The Right to Control is described as ‘a radical shake-up of the way disabled people use state funding’ and is of great interest to both providers and commissioners of housing related support because of the inclusion of Supporting People funding within the funding streams which disabled people can now use to combine money. I think that is will push forward much of the thinking around how personalisation can be implemented in the sector, and provide a platform for the development of personalised approaches to commissioning and services.

There are five different authorities involved in today’s launch – and they are:

  • Essex County Council
  • Leicester City Council
  • London Borough of Barnet
  • London Borough of Newham
  • Surrey County Council (Part involvement – Epsom and Ewell, and Reigate and Banstead).

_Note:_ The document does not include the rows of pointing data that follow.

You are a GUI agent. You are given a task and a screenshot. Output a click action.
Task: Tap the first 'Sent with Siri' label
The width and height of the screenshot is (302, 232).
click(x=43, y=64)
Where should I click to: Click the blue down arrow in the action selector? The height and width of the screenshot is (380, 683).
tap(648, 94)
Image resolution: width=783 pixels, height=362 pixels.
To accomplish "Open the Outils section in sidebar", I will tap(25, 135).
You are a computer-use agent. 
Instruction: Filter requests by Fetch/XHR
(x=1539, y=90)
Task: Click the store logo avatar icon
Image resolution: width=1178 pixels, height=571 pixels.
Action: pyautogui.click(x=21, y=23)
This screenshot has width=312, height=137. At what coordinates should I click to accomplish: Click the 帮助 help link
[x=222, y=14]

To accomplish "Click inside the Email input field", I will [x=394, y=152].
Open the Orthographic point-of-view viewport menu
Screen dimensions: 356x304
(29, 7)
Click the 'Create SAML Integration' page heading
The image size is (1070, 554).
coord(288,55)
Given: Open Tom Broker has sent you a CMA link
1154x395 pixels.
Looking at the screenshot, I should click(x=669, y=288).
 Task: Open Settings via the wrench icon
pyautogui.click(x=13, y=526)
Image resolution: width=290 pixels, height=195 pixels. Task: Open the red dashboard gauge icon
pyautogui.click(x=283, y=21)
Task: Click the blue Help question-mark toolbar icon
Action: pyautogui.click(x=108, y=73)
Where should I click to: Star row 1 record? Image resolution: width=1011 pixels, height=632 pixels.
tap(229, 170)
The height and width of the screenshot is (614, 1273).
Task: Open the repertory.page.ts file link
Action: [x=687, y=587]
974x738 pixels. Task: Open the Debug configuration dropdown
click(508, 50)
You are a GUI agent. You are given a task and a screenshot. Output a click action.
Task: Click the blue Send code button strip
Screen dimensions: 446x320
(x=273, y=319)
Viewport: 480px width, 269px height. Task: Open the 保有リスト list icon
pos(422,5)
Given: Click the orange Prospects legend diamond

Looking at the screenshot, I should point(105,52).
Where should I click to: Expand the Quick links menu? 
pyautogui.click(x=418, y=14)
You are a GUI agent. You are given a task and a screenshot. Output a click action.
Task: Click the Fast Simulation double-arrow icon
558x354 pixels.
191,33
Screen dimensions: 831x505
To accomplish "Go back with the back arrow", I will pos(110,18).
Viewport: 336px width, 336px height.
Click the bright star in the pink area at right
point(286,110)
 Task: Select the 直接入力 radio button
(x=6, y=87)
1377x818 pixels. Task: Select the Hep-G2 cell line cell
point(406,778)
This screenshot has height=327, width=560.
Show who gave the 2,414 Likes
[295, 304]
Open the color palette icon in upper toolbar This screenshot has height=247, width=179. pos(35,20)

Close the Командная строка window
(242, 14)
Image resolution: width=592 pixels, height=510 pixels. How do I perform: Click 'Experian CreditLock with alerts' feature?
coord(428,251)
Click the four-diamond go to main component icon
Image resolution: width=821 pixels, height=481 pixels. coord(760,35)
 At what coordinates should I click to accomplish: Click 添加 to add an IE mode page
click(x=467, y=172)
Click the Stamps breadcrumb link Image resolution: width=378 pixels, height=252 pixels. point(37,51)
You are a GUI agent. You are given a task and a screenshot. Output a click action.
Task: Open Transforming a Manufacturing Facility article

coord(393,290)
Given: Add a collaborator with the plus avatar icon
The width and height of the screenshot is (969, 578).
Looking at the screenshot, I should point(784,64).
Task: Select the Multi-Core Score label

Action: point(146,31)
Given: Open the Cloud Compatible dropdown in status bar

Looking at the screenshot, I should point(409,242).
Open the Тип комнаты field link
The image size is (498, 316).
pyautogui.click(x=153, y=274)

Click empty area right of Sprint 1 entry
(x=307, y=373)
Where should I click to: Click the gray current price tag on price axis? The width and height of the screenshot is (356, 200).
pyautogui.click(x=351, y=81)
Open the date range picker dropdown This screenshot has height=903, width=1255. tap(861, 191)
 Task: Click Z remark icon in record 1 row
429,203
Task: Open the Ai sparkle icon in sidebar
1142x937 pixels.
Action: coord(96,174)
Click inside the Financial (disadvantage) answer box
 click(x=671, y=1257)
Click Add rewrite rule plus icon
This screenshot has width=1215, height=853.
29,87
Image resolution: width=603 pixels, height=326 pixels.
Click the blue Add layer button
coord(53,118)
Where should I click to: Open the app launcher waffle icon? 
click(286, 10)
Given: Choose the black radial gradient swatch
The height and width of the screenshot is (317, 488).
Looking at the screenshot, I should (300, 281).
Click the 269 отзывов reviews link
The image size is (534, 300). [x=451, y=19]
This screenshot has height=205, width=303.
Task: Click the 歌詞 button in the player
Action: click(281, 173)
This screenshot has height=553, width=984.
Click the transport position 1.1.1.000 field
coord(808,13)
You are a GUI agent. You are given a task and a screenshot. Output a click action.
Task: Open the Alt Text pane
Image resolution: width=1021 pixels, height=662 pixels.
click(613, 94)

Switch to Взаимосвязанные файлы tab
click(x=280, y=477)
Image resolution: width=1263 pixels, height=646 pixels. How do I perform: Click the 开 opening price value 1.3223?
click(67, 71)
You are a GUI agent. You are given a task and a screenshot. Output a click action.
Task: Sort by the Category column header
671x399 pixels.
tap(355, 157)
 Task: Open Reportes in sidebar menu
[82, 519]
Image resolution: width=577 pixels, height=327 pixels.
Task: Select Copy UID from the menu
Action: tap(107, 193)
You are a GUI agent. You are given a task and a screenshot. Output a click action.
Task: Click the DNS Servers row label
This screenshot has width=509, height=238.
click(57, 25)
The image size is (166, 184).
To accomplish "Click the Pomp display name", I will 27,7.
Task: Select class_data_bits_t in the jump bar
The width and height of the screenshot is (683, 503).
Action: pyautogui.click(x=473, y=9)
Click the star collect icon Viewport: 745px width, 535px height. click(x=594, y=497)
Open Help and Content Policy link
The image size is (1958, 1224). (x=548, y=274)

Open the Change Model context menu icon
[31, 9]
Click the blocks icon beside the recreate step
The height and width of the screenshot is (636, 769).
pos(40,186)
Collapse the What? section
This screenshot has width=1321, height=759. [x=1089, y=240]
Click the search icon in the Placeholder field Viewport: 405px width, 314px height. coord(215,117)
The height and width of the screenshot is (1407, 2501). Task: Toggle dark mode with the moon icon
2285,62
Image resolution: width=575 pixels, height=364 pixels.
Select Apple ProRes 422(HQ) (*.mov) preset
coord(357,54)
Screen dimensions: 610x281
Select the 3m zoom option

All eyes will be on these authorities as disabled people within their boundaries are provided with this new entitlement to bring together their funding and receive in the form of a direct payment, if they wish.

The funding streams involved are: Access to Work, Work Choice, Independent Living Fund, Non statutory housing related support (also known as Supporting People) and Disabled Facilities Grant. In addition Adult Community Care has been aligned.

Day 1 of this challenging approach is a day for celebration – recognising the seismic shifts taken by all involved in this co-produced agenda. The following days and weeks will be the test bed of how fundamental the impact of this change is for disabled people. Will the Right to Control finally shift our thinking and practice away from seeing individuals being at the ‘receiving end’ of services to really taking control and being in the ‘driving seat’?

If you are part of one of the trailblazing authorities – as a disabled person taking up the Right to Control, an authority implementing or a provider offering services within this framework – then would be keen to hear your views as to how it is progressing.